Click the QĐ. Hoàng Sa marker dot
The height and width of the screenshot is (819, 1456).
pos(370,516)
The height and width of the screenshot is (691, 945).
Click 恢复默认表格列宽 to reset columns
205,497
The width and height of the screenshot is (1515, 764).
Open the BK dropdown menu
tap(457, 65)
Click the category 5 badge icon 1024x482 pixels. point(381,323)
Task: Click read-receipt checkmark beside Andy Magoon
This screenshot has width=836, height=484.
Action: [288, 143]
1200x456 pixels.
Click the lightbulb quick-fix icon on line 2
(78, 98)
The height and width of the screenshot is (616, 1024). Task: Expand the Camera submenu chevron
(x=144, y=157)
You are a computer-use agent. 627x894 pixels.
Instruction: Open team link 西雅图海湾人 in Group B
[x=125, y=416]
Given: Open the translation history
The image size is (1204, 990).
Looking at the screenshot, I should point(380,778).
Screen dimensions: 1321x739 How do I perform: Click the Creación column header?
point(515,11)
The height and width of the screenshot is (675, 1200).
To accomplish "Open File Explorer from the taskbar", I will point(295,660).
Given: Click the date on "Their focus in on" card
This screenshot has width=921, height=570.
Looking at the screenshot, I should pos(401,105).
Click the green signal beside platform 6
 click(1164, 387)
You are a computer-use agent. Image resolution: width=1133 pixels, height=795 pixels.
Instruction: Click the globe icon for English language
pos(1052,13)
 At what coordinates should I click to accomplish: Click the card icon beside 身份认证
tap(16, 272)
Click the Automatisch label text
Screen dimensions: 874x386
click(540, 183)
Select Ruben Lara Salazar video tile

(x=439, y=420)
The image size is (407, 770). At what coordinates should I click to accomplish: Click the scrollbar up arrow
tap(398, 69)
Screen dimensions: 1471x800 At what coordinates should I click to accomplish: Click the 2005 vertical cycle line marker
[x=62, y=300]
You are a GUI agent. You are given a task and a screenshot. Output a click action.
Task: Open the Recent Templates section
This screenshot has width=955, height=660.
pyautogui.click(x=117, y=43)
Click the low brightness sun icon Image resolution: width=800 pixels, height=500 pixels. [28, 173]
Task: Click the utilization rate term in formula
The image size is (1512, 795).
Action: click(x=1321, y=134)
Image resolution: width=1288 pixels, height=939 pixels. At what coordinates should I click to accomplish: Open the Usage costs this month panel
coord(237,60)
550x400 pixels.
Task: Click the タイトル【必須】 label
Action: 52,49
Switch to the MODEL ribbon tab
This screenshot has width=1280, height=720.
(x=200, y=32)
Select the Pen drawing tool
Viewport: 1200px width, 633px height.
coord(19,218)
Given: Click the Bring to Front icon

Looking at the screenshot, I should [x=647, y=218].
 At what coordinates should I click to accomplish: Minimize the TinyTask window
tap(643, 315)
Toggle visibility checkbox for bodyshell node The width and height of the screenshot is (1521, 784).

What the task requires: For this exercise, copy all of the material exactly as it stands.

Answer:
Click the QĐ. Hoàng Sa marker dot
The height and width of the screenshot is (819, 1456).
pos(370,516)
The height and width of the screenshot is (691, 945).
Click 恢复默认表格列宽 to reset columns
205,497
The width and height of the screenshot is (1515, 764).
Open the BK dropdown menu
tap(457, 65)
Click the category 5 badge icon 1024x482 pixels. point(381,323)
Task: Click read-receipt checkmark beside Andy Magoon
This screenshot has width=836, height=484.
Action: [288, 143]
1200x456 pixels.
Click the lightbulb quick-fix icon on line 2
(78, 98)
The height and width of the screenshot is (616, 1024). Task: Expand the Camera submenu chevron
(x=144, y=157)
You are a computer-use agent. 627x894 pixels.
Instruction: Open team link 西雅图海湾人 in Group B
[x=125, y=416]
Given: Open the translation history
The image size is (1204, 990).
Looking at the screenshot, I should point(380,778).
Screen dimensions: 1321x739 How do I perform: Click the Creación column header?
point(515,11)
The height and width of the screenshot is (675, 1200).
To accomplish "Open File Explorer from the taskbar", I will point(295,660).
Given: Click the date on "Their focus in on" card
This screenshot has width=921, height=570.
Looking at the screenshot, I should pos(401,105).
Click the green signal beside platform 6
 click(1164, 387)
You are a computer-use agent. Image resolution: width=1133 pixels, height=795 pixels.
Instruction: Click the globe icon for English language
pos(1052,13)
 At what coordinates should I click to accomplish: Click the card icon beside 身份认证
tap(16, 272)
Click the Automatisch label text
Screen dimensions: 874x386
click(540, 183)
Select Ruben Lara Salazar video tile

(x=439, y=420)
The image size is (407, 770). At what coordinates should I click to accomplish: Click the scrollbar up arrow
tap(398, 69)
Screen dimensions: 1471x800 At what coordinates should I click to accomplish: Click the 2005 vertical cycle line marker
[x=62, y=300]
You are a GUI agent. You are given a task and a screenshot. Output a click action.
Task: Open the Recent Templates section
This screenshot has width=955, height=660.
pyautogui.click(x=117, y=43)
Click the low brightness sun icon Image resolution: width=800 pixels, height=500 pixels. [28, 173]
Task: Click the utilization rate term in formula
The image size is (1512, 795).
Action: click(x=1321, y=134)
Image resolution: width=1288 pixels, height=939 pixels. At what coordinates should I click to accomplish: Open the Usage costs this month panel
coord(237,60)
550x400 pixels.
Task: Click the タイトル【必須】 label
Action: 52,49
Switch to the MODEL ribbon tab
This screenshot has width=1280, height=720.
(x=200, y=32)
Select the Pen drawing tool
Viewport: 1200px width, 633px height.
coord(19,218)
Given: Click the Bring to Front icon

Looking at the screenshot, I should [x=647, y=218].
 At what coordinates should I click to accomplish: Minimize the TinyTask window
tap(643, 315)
Toggle visibility checkbox for bodyshell node The width and height of the screenshot is (1521, 784).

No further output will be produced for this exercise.